#### Text
>>>>>

Monday, September 04, 2006

Black Sea Ethno Rock


Walking around the back streets of Beyoglu last week, we heard the sounds of wild fiddle and bagpipe, turned a corner, and found a street full of people dancing to the music of Entu Dagakerr, a group of Istanbul musicians from the Laz ethnic group of the eastern Black Sea region (between Rize and Artvin.) Those of you who know my more peculiar musical tastes know that I have - since the age of 17 - been an absolute sucker for the sounds of the kemençe (black sea bottle fiddle). Popular in the eastern Black Sea region, the kemençe is possibly Byzantium's funkiest surviving holdover. A three stringed fiddle held vertically, it plays extremely fast, highly ornamented dance music in asymetrical rythyms. It is also played by the Pontic Greeks who were deported en masse to Greece in 1923: some of the best Black sea music is actually produced in Thessaloniki. To the uninitiated ear, it produces some of the most annoying music ever experienced, which of course, has led to the sounds of kemençe being adopted by Turkish footbal powerhouse team Trabzon: love our football team, love our hyperkinetic fiddle music.

<<<<<

#### Extracted material

>>>>>

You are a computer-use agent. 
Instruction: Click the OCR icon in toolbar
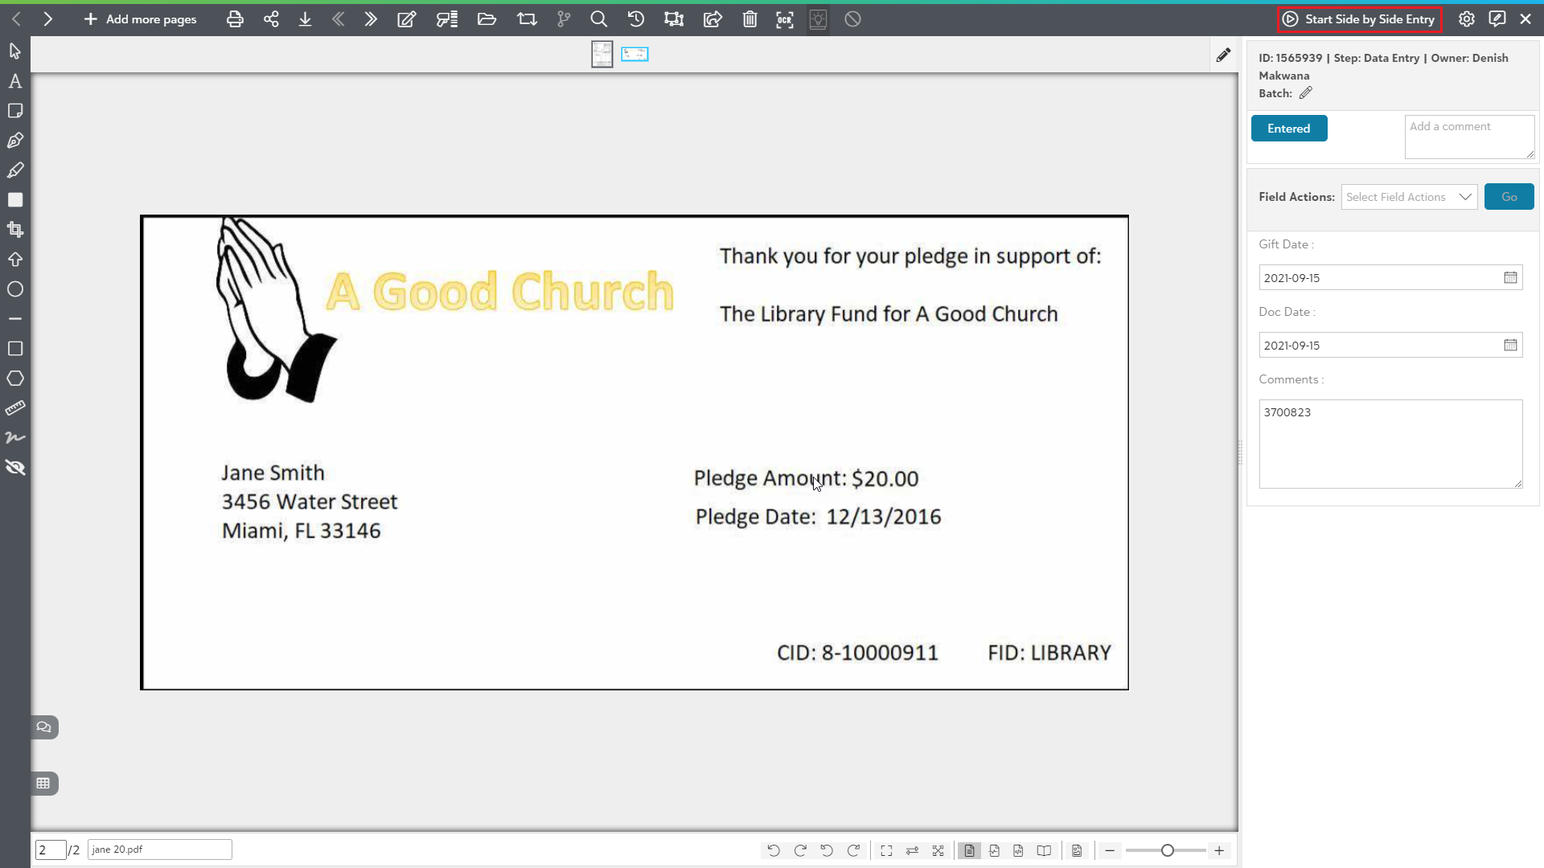pos(784,19)
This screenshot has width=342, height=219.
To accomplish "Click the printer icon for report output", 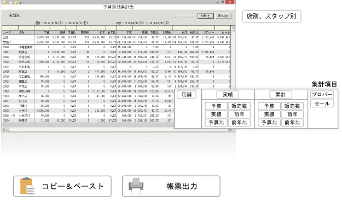I will tap(137, 186).
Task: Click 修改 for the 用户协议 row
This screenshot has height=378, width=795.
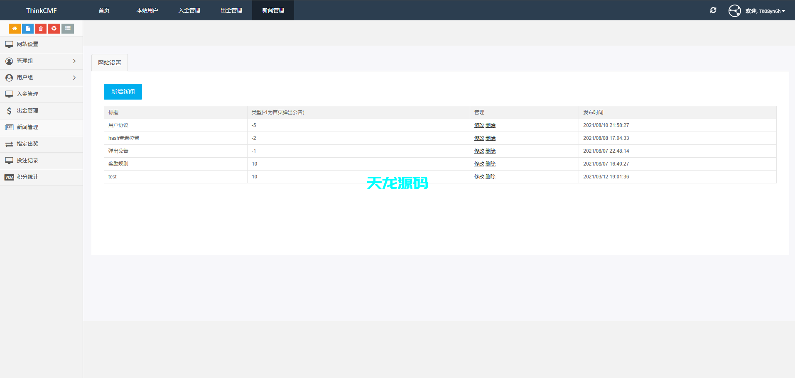Action: tap(479, 125)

<<<<<

#### Requirement 1
Answer these from the Black Sea music post, marking each answer (a), (b), (c):
(a) Which ethnic group do the musicians of Entu Dagakerr belong to?
(b) How many strings does the kemençe have, and how is it held?
(c) In which city does the post say some of the best Black Sea music is produced?
#### Requirement 2
Please explain, in one to three sentences, why the Black Sea music post says some of the best Black Sea music comes from Thessaloniki.
#### Requirement 3
Extend the Black Sea music post, starting right after its final sentence.

#### Expected answer 1
(a) The Laz ethnic group of the eastern Black Sea region.
(b) Three strings; it is held vertically.
(c) Thessaloniki.

#### Expected answer 2
The kemençe is also played by the Pontic Greeks, who were deported en masse to Greece in 1923. That is why some of the best Black Sea music is produced in Thessaloniki.

#### Expected answer 3
These guys were absolutely the best live music I have heard in Istanbul yet. We followed the band to their next gig, at the Sokak Bar on Mis Sokak. The place was packed with folks from the Black Sea region, and as soon as the band kicked in, the whole house started singing along and dancing. The Black sea style of dancing involves a lot of line dances with vigorous shoulder shaking, hence the name "the hamşi dance" after the movements of the Black Sea anchovy (Turkish: hamşi.)



Of course, it wouldn't be a real hamşi dance without inviting the visiting Queen of Little Oily Fish to join in. (Note: The following image complies with federal rules concerning the publication of only "cute" photographs of Fumie at all times.)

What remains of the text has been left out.